---- Recorded data

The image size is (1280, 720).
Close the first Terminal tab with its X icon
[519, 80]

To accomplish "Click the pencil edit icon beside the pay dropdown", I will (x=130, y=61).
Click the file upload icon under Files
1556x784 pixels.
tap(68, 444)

--------

Directions: Please repeat the whole listing above, keeping every line exactly as it reads.

Exercise solution:
The image size is (1280, 720).
Close the first Terminal tab with its X icon
[519, 80]

To accomplish "Click the pencil edit icon beside the pay dropdown", I will (x=130, y=61).
Click the file upload icon under Files
1556x784 pixels.
tap(68, 444)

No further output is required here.